When the first modern research universities arose in nineteenth-century Germany, they received international acclaim for their innovative method of instruction, the seminar. The departments of philology, often at the cutting edge of humanities research at the time, pioneered the use of these focused gatherings of elite scholars and students. Their model persists as a hallmark of humanistic and social science research to the present day.

The Perseids Project, an initiative of the Perseus Digital Library affiliated with Tufts University, inverts the centuries-old seminar model. Harnessing collective knowledge and interest, Perseids and Perseus develop translations of classical texts and social networks of mythological characters that are constructed with the help of “citizen scholars.” Volunteers from across the web contribute philological insight and suggested translations to produce interactive digital editions. Through this and an increasing number of similar projects, the philological seminar meets the novel method of scholarly “crowdsourcing”.

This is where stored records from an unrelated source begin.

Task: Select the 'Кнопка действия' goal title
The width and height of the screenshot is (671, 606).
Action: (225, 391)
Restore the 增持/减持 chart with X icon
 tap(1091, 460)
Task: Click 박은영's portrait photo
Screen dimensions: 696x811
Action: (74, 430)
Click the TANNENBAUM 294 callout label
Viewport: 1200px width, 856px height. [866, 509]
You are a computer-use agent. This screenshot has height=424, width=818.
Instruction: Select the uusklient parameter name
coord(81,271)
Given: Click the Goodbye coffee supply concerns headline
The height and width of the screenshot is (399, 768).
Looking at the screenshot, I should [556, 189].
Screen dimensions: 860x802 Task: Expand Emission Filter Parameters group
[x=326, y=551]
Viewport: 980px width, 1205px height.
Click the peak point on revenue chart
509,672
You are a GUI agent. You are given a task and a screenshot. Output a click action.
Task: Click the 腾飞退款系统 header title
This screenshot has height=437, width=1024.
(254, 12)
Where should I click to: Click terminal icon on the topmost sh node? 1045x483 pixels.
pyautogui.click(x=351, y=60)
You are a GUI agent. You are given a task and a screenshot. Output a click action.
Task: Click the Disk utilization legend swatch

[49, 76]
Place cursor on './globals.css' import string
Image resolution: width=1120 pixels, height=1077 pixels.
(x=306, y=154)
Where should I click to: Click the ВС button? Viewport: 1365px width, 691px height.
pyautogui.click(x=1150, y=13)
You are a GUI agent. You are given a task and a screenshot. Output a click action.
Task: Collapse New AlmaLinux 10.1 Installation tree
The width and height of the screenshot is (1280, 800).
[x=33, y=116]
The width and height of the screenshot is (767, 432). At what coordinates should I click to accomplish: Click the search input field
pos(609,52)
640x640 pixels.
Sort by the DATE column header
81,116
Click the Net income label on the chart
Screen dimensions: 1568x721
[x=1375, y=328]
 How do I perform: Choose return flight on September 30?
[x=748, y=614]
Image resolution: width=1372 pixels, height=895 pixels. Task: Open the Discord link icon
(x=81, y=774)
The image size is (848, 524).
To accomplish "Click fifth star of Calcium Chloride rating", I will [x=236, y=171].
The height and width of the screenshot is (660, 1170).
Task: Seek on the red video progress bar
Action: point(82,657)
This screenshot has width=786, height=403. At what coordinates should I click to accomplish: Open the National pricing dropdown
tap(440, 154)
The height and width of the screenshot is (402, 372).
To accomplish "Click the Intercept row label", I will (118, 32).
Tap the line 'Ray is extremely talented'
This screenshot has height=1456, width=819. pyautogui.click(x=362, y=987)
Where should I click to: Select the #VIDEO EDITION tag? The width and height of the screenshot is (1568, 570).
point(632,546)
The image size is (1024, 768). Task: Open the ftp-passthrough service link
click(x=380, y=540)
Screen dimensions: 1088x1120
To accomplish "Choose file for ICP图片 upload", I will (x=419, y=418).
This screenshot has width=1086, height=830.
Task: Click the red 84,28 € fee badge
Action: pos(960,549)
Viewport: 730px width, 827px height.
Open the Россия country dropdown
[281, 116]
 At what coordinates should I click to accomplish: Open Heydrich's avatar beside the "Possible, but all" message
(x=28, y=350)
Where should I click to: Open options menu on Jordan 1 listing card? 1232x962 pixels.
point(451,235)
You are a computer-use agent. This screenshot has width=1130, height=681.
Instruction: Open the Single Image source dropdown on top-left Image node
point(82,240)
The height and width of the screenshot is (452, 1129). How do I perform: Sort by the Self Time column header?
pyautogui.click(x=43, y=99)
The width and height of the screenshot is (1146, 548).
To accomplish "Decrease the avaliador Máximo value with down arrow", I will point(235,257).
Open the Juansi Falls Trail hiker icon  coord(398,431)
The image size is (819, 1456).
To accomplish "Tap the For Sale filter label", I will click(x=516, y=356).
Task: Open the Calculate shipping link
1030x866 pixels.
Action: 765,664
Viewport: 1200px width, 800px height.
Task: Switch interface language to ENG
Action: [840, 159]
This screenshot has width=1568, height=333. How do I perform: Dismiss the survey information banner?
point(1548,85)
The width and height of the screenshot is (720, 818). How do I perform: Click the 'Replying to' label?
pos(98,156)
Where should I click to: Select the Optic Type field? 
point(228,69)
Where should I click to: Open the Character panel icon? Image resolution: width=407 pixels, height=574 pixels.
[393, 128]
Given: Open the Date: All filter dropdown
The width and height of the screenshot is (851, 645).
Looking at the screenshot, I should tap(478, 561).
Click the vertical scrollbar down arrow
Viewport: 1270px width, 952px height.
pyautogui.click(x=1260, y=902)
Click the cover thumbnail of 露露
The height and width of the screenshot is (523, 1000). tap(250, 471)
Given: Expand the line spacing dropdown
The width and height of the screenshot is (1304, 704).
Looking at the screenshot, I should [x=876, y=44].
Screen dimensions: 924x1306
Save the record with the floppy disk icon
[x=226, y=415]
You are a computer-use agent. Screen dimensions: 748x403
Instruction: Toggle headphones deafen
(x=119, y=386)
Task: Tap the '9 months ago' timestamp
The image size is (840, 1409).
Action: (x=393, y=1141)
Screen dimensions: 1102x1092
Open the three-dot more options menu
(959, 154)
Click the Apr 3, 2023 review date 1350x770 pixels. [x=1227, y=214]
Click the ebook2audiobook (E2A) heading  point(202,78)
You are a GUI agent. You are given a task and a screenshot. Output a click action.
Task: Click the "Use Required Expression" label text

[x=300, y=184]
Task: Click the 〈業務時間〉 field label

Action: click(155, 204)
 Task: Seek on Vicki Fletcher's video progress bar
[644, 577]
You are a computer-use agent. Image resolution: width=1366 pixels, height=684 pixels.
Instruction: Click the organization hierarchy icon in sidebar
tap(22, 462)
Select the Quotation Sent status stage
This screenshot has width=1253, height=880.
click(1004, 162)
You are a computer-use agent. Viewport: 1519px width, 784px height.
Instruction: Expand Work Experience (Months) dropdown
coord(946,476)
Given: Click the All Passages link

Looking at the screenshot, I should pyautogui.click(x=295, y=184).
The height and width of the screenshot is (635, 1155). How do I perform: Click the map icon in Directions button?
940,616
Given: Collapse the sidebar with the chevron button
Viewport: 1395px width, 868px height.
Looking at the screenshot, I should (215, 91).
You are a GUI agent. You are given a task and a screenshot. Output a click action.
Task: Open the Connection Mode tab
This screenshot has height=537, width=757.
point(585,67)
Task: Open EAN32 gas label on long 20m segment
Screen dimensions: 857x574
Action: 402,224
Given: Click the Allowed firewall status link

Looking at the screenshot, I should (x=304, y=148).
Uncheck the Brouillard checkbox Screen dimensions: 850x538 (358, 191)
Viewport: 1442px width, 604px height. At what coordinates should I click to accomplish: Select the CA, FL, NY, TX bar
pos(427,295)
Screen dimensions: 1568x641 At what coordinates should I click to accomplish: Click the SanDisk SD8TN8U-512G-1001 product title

Representatives from the Perseids Project joined scholars from UC Berkeley and other institutions at the “Crowdsourcing and the Academy” symposium, which UC Berkeley’s Humanities and Social Science Association (HSSA) hosted in November. This conference provided a space for scholars working across disciplines to present their work and discuss the incorporation of crowdsourcing methods in social science and humanities research.

Since Jeff Howe first coined the term in “The Rise of Crowdsourcing,” a 2006 article in Wired magazine, the concept of crowdsourcing has become synonymous primarily with using digital platforms to enable many people to contribute to a single task. For example, Amazon’s Mechanical Turk is a service that lets users break down complex projects into basic tasks to be completed by anonymous freelancers for payment. Other commercial crowdsourcing sites include Threadless, which manufactures t-shirts that are designed by volunteers and vetted by an online community.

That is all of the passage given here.